* _MATERIAL TO PROCESS_:
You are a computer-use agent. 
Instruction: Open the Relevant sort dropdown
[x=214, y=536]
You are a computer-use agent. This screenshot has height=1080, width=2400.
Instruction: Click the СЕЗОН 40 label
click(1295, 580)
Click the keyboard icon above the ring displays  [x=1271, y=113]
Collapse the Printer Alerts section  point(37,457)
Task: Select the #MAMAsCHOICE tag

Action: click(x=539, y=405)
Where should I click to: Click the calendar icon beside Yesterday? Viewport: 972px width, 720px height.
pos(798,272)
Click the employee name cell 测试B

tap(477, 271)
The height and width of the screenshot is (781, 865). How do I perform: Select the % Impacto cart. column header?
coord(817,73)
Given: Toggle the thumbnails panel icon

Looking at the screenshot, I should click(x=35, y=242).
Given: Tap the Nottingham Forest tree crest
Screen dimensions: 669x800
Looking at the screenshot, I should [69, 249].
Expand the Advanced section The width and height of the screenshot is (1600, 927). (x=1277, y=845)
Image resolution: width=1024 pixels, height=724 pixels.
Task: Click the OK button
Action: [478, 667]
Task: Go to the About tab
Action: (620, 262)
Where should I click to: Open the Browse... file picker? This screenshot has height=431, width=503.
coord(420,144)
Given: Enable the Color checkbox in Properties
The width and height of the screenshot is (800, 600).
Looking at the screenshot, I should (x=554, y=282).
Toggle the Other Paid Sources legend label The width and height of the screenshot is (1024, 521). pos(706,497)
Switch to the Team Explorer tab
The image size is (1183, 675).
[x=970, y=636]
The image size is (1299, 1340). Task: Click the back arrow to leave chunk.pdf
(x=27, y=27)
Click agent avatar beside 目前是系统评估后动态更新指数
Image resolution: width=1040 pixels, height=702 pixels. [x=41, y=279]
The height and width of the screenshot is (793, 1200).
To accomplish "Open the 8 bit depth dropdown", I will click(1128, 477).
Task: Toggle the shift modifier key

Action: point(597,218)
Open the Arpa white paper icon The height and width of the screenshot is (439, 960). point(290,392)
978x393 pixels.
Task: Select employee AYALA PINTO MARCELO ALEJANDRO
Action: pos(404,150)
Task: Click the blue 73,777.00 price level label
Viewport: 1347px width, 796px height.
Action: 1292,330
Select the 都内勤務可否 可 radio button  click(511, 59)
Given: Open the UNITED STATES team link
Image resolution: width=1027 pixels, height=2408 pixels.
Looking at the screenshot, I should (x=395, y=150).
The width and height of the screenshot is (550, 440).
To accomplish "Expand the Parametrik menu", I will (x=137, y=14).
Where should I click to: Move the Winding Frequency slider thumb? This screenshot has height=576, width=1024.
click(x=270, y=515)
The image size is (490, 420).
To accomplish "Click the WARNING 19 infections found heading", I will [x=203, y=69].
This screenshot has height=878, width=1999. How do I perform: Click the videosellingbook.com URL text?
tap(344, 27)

* _WORK TASK_:
The line containing "Where should I click to: Open" and each line after it through the end of the listing above must be printed exactly, with nothing added.

* _OUTPUT FOR THIS EXERCISE_:
Where should I click to: Open the Browse... file picker? This screenshot has height=431, width=503.
coord(420,144)
Given: Enable the Color checkbox in Properties
The width and height of the screenshot is (800, 600).
Looking at the screenshot, I should (x=554, y=282).
Toggle the Other Paid Sources legend label The width and height of the screenshot is (1024, 521). pos(706,497)
Switch to the Team Explorer tab
The image size is (1183, 675).
[x=970, y=636]
The image size is (1299, 1340). Task: Click the back arrow to leave chunk.pdf
(x=27, y=27)
Click agent avatar beside 目前是系统评估后动态更新指数
Image resolution: width=1040 pixels, height=702 pixels. [x=41, y=279]
The height and width of the screenshot is (793, 1200).
To accomplish "Open the 8 bit depth dropdown", I will click(1128, 477).
Task: Toggle the shift modifier key

Action: point(597,218)
Open the Arpa white paper icon The height and width of the screenshot is (439, 960). point(290,392)
978x393 pixels.
Task: Select employee AYALA PINTO MARCELO ALEJANDRO
Action: pos(404,150)
Task: Click the blue 73,777.00 price level label
Viewport: 1347px width, 796px height.
Action: 1292,330
Select the 都内勤務可否 可 radio button  click(511, 59)
Given: Open the UNITED STATES team link
Image resolution: width=1027 pixels, height=2408 pixels.
Looking at the screenshot, I should (x=395, y=150).
The width and height of the screenshot is (550, 440).
To accomplish "Expand the Parametrik menu", I will (x=137, y=14).
Where should I click to: Move the Winding Frequency slider thumb? This screenshot has height=576, width=1024.
click(x=270, y=515)
The image size is (490, 420).
To accomplish "Click the WARNING 19 infections found heading", I will [x=203, y=69].
This screenshot has height=878, width=1999. How do I perform: Click the videosellingbook.com URL text?
tap(344, 27)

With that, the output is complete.